É estarrecedor ver um consultor (do quê?) e um ...

Órion (Oficial de Justiça)

É estarrecedor ver um consultor (do quê?) e um advogado emitirem opiniões tão esdrúxulas a respeito de matéria já discutida e analisada por especialistas ao longo de toda a história. Isso demonstra que esses palpiteiros sequer se deram ao trabalho de consultar a literatura específica antes de externarem suas opiniões preconceituosas. É triste ver um operador do direito, um advogado (ou será esse mais um “adevogado”), dizer que o trabalho do servidor do judiciário resume-se em CARIMBAR, FURAR, ARRUMAR E CARREGAR PROCESSO. Sou Oficial de Justiça e, no exercício da minha função, já sofri agressão à minha integridade física, fato corriqueiro hoje no Brasil, onde Oficiais de Justiça estão sendo inclusive assassinados no cumprimento do seu dever, como aconteceu recentemente em Caxias do Sul.

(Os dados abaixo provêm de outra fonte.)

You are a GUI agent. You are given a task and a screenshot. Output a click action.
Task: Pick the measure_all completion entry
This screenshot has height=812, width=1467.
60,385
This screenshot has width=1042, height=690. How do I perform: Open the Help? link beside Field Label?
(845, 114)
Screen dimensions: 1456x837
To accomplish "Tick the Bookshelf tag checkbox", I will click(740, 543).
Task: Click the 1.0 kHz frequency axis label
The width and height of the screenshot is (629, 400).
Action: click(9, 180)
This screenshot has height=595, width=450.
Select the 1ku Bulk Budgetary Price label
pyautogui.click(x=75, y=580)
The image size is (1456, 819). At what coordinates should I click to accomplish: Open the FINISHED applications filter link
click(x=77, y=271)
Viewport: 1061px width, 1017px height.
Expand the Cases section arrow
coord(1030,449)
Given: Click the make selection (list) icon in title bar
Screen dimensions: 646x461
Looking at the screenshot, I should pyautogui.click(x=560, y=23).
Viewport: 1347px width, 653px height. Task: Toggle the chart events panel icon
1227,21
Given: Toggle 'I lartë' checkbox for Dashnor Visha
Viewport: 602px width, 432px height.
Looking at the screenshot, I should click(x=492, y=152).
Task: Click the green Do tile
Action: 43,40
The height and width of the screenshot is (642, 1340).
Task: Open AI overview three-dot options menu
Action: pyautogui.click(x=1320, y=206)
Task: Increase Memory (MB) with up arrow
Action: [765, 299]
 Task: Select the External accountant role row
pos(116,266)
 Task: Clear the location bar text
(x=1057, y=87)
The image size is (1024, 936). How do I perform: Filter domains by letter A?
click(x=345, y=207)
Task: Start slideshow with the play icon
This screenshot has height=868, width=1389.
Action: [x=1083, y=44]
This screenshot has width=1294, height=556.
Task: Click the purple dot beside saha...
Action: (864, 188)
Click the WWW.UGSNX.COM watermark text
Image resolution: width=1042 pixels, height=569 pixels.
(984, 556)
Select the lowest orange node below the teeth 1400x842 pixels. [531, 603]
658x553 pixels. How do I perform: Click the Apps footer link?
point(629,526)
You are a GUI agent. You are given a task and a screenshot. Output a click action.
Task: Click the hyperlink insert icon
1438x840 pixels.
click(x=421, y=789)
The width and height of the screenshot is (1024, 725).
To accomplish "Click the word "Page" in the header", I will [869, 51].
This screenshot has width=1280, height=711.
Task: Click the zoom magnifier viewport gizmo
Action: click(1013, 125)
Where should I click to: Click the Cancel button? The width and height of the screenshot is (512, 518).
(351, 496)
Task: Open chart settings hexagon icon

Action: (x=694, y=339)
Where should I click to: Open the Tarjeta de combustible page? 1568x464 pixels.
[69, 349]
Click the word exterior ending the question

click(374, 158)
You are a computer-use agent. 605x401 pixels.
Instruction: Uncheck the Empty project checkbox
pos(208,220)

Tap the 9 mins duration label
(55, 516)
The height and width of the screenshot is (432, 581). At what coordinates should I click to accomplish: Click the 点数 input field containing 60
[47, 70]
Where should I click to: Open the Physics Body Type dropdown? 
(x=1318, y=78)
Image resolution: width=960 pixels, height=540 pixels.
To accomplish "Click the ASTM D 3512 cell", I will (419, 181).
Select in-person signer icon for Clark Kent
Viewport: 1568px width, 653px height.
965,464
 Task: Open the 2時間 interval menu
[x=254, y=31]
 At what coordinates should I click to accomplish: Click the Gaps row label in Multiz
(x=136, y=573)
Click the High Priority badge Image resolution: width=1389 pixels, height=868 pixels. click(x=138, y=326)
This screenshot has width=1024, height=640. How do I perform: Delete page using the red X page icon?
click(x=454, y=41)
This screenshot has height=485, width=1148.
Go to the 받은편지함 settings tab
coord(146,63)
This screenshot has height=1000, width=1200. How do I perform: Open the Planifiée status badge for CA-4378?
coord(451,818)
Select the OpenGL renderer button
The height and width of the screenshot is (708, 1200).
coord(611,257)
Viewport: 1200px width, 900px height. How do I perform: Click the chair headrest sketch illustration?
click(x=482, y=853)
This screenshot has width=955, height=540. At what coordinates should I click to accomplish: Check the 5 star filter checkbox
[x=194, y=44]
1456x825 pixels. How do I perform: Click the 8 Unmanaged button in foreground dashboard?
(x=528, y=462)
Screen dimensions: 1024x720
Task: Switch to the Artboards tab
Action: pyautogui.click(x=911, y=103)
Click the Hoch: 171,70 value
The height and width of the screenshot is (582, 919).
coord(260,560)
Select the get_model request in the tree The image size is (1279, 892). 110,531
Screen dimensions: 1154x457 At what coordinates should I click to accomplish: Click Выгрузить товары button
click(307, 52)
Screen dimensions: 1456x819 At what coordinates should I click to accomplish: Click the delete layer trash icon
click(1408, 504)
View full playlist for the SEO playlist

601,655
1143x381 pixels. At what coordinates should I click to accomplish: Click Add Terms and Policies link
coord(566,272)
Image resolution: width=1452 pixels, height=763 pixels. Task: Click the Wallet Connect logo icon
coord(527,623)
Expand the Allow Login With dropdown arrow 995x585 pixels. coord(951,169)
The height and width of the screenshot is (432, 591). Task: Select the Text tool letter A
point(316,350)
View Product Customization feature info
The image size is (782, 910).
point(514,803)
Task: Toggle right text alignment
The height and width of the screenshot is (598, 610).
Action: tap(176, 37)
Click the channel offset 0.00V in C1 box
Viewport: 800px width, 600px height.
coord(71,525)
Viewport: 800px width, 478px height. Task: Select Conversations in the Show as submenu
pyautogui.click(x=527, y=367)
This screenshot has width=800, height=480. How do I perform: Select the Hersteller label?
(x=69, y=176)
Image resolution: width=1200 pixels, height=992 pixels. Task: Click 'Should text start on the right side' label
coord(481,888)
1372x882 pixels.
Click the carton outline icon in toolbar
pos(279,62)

Além disso, existem muitos casos de servidores que se encontram lesionados em razão da insalubridade a que estão expostos ao manusearem processos antigos e empoeirados, cheios de grampos enferrujados e fungos. Não obstante, vejo que o maior desafio do servidor do judiciário é aturar os surtos de imbecilidade de determinados pseudos-profissionais.